1. My mental model for designing and facilitating face-to-face interaction has been Oprah or Phil Donahue, but if I really want to weave the Back Channel and the Face-to-Face together I have to use Cooper Anderson as my mental model. That means I need a T.V. producer who can help with the AV and two laptops. Also, if you’re using videos, wireless mics, and fixed mics – make sure the conference provider has enough audio inputs.
2. I did not promote the invitation to participate very widely. I used my channels, but lightly. If this wasn’t an experiment, I would have had a more intensive promotion plan.

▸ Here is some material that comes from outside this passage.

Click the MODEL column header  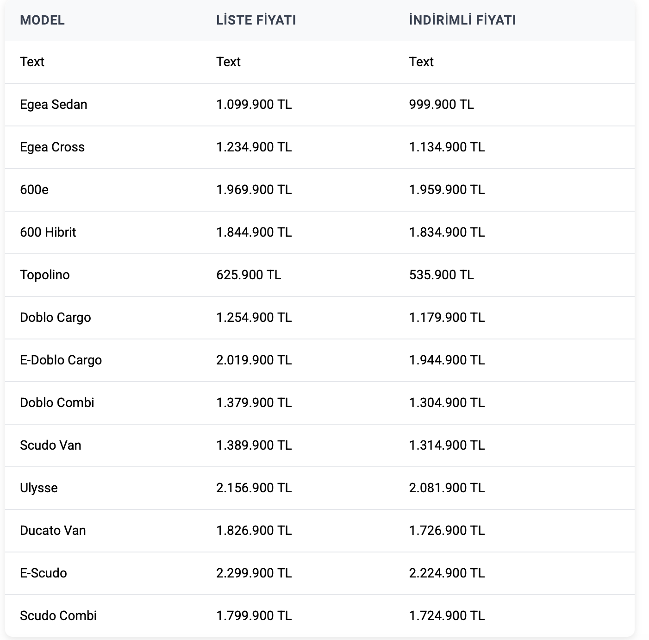[x=42, y=20]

3. I did not have control over the timing of the panel, but if I was doing this outside of a conference, I’d try to find a time when people were awake. Obviously, you can have everyone in every timezone participate at the same time, unless they like to be up late or early.
What have you learned about creating bridges between face-to-face and online for conference sessions or learning events? How they separate but parallel? How do you best ensure good weaving that leads to deeper learning?